A good thing to note is that you shouldn't need to set it up again, and the results are pretty spectacular. As with most soundbars, the sound quality of the Panorama is skewed in favour of movies. While some people may miss HD audio decoding and less than that the lack of a 5.1 analog input, thankfully it sounds spectacular with DVDs and the vanilla Dolby soundtracks on Blu-ray discs.

The first thing we plugged in was the Earth Blu-ray, and Patrick Stewart's commanding voice was well-served by the Panorama's centre channel — sound was rich, detailed and enveloping. We tested the system using the excellent Oppo Blu-ray player so we can vouch for the quality of the B&W's electronics because when we let the Panorama decode surround sound instead of the Oppo there was a noticeable improvement in sound quality.

Moving to an action movie like Mission Impossible III was a revelation. The unit handled explosions and splintering glass with gusto ( they're right, you don't need a sub!) and never strayed into harshness — even at full volume. We heard details we'd never heard before; muttered dialogue was finally rendered intelligible by the Panorama. The surround effect was also quite convincing as the remote-controlled aeroplane from the bridge scene sounded like it was actually flying over our heads. There is no comparison between this and a set-up like the (much cheaper) Q Acoustics Q-TV2 — the B&W shows how a home cinema soundbar should sound.

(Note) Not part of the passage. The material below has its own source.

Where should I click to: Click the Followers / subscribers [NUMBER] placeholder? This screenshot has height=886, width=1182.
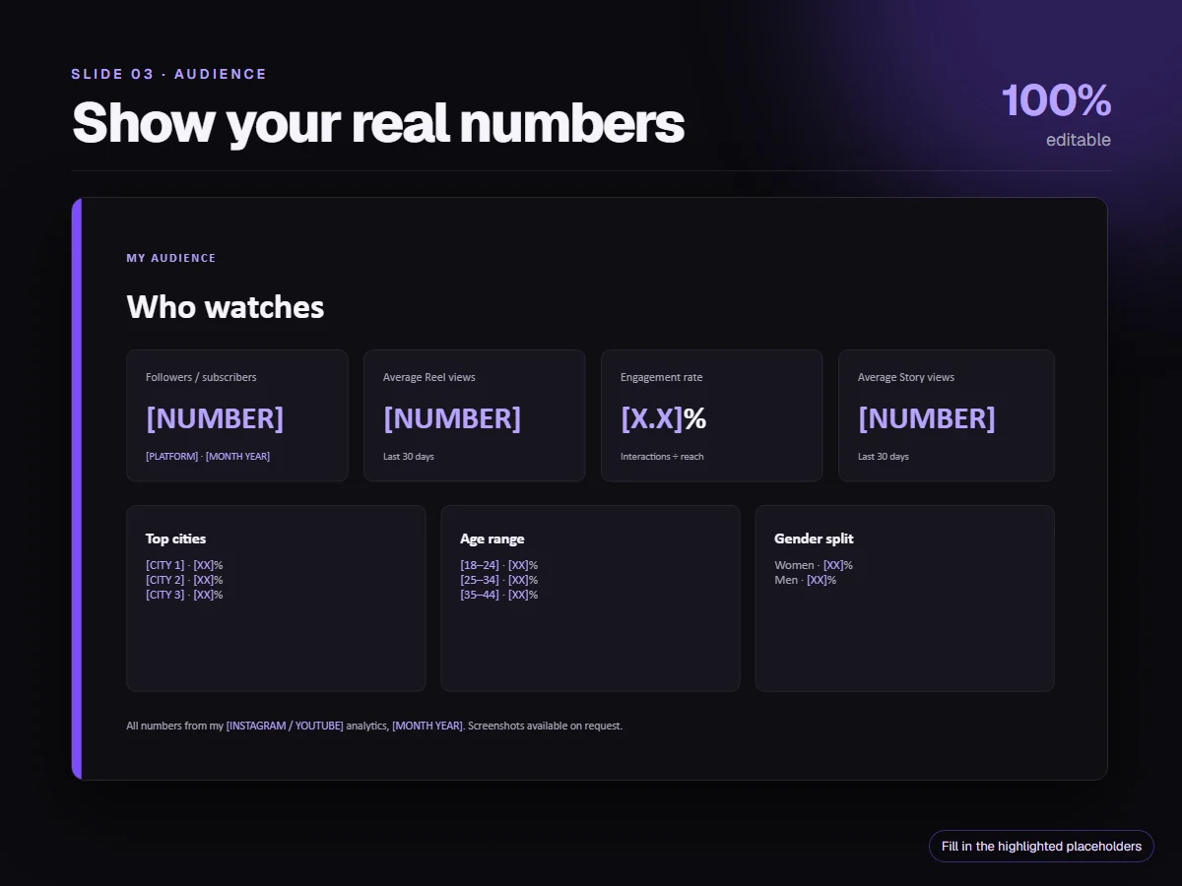(x=215, y=418)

The company claims that this is "the first soundbar for music lovers" and we'd debate this as some of its rivals have been quite musical, but it certainly does have an ear for melody. However, we found that it can be quite choosy about the sort of music it will play. The Panorama loved Nick Cave's Red Right Hand, for example. The bass guitar was deep and controlled, not honky, and the song filled the room.

However, with a complicated song like Battles Atlas the results were a little more confused. The song is quite dense, and the B&W couldn't quite control it. There was a lack of a stereo effect, and listening to it didn't make us want to dance as it should.

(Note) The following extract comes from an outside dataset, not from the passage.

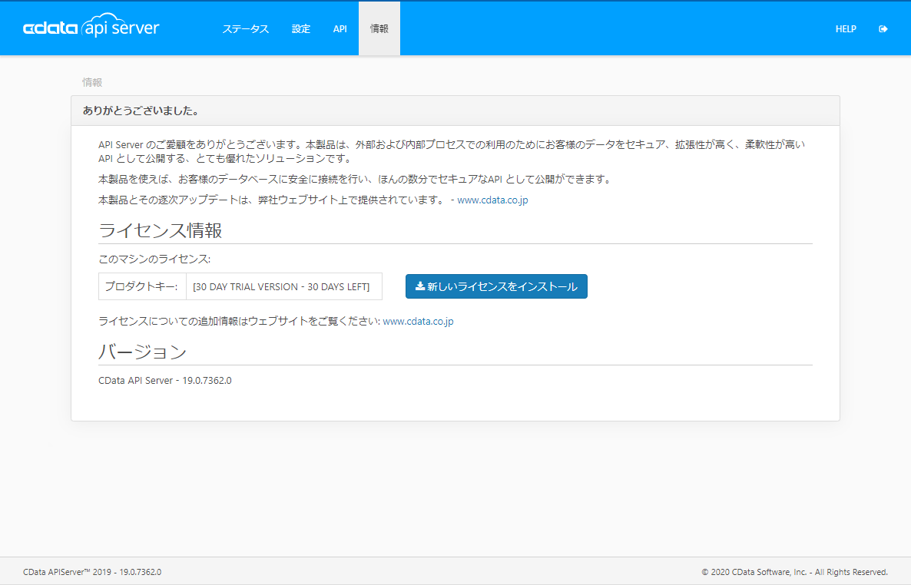Select the API tab
This screenshot has height=585, width=911.
coord(340,28)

One thing we noticed during our tests is that the device has quite a pronounced sweet spot. Off-axis listening can get a little "phasey" and so its best to sit directly in front if you can — though it is possible to off-set this in set-up. Also, in stereo the centre speaker isn't engaged and since the stereo speakers are located at extreme ends of the device it means it can seem like sound is coming out of the ends of a tube instead of directly at you.


Sure, the Panorama has its faults, but it just also happens to be one of the best soundbars available. It's good looking, great sounding and effortlessly cool. In all, it's a solid first-effort from this speaker manufacturer. If it can iron out some of the problems, we look forward to hearing about the Panorama 2 (or should that be Vista?).